-- Opening Marker --

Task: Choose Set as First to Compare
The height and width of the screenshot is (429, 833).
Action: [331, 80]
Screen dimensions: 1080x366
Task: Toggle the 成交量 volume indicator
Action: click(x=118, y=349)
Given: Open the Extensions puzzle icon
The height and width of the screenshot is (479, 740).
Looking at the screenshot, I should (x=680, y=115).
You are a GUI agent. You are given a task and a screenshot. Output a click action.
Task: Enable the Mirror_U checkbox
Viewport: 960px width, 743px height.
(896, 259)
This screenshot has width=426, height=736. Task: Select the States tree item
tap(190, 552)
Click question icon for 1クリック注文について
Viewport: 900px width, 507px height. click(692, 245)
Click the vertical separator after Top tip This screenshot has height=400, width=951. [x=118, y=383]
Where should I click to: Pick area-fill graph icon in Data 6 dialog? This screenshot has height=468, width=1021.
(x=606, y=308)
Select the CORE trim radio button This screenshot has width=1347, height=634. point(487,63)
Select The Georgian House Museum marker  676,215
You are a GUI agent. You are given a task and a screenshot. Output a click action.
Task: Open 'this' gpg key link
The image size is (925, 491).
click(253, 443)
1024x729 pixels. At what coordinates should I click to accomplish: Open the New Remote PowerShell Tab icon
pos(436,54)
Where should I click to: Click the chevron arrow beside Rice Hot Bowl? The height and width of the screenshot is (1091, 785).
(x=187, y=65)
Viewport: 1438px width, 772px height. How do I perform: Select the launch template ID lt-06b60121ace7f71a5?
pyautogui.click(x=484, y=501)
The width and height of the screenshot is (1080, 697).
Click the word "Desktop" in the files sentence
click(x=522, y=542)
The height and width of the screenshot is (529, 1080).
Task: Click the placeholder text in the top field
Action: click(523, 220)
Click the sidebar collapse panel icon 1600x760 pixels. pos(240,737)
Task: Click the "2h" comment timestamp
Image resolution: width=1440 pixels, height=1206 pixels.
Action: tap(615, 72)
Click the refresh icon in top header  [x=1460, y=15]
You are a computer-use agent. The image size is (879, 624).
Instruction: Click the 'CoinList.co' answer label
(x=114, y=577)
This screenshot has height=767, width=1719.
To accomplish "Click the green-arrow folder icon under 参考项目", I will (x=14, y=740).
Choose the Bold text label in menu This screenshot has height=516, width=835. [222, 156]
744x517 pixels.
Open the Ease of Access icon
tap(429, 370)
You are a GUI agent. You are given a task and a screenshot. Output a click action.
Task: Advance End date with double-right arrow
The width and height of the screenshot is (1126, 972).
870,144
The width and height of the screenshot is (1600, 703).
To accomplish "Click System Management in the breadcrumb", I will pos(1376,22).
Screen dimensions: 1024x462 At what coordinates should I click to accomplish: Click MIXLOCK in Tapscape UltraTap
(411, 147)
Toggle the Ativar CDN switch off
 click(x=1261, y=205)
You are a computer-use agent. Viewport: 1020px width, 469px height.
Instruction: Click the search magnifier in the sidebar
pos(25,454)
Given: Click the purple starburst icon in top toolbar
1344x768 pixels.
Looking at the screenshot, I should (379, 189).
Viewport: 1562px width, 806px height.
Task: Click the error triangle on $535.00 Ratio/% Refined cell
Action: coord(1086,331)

-- Closing Marker --

> **WHAT THIS TASK INVOLVES**
Could you retype all of the entries exactly, leaving none out?

> **TASK RESULT**
Task: Choose Set as First to Compare
The height and width of the screenshot is (429, 833).
Action: [331, 80]
Screen dimensions: 1080x366
Task: Toggle the 成交量 volume indicator
Action: click(x=118, y=349)
Given: Open the Extensions puzzle icon
The height and width of the screenshot is (479, 740).
Looking at the screenshot, I should (x=680, y=115).
You are a GUI agent. You are given a task and a screenshot. Output a click action.
Task: Enable the Mirror_U checkbox
Viewport: 960px width, 743px height.
(896, 259)
This screenshot has width=426, height=736. Task: Select the States tree item
tap(190, 552)
Click question icon for 1クリック注文について
Viewport: 900px width, 507px height. click(692, 245)
Click the vertical separator after Top tip This screenshot has height=400, width=951. [x=118, y=383]
Where should I click to: Pick area-fill graph icon in Data 6 dialog? This screenshot has height=468, width=1021.
(x=606, y=308)
Select the CORE trim radio button This screenshot has width=1347, height=634. point(487,63)
Select The Georgian House Museum marker  676,215
You are a GUI agent. You are given a task and a screenshot. Output a click action.
Task: Open 'this' gpg key link
The image size is (925, 491).
click(253, 443)
1024x729 pixels. At what coordinates should I click to accomplish: Open the New Remote PowerShell Tab icon
pos(436,54)
Where should I click to: Click the chevron arrow beside Rice Hot Bowl? The height and width of the screenshot is (1091, 785).
(x=187, y=65)
Viewport: 1438px width, 772px height. How do I perform: Select the launch template ID lt-06b60121ace7f71a5?
pyautogui.click(x=484, y=501)
The width and height of the screenshot is (1080, 697).
Click the word "Desktop" in the files sentence
click(x=522, y=542)
The height and width of the screenshot is (529, 1080).
Task: Click the placeholder text in the top field
Action: click(523, 220)
Click the sidebar collapse panel icon 1600x760 pixels. pos(240,737)
Task: Click the "2h" comment timestamp
Image resolution: width=1440 pixels, height=1206 pixels.
Action: tap(615, 72)
Click the refresh icon in top header  [x=1460, y=15]
You are a computer-use agent. The image size is (879, 624).
Instruction: Click the 'CoinList.co' answer label
(x=114, y=577)
This screenshot has height=767, width=1719.
To accomplish "Click the green-arrow folder icon under 参考项目", I will (x=14, y=740).
Choose the Bold text label in menu This screenshot has height=516, width=835. [222, 156]
744x517 pixels.
Open the Ease of Access icon
tap(429, 370)
You are a GUI agent. You are given a task and a screenshot. Output a click action.
Task: Advance End date with double-right arrow
The width and height of the screenshot is (1126, 972).
870,144
The width and height of the screenshot is (1600, 703).
To accomplish "Click System Management in the breadcrumb", I will pos(1376,22).
Screen dimensions: 1024x462 At what coordinates should I click to accomplish: Click MIXLOCK in Tapscape UltraTap
(411, 147)
Toggle the Ativar CDN switch off
 click(x=1261, y=205)
You are a computer-use agent. Viewport: 1020px width, 469px height.
Instruction: Click the search magnifier in the sidebar
pos(25,454)
Given: Click the purple starburst icon in top toolbar
1344x768 pixels.
Looking at the screenshot, I should (379, 189).
Viewport: 1562px width, 806px height.
Task: Click the error triangle on $535.00 Ratio/% Refined cell
Action: coord(1086,331)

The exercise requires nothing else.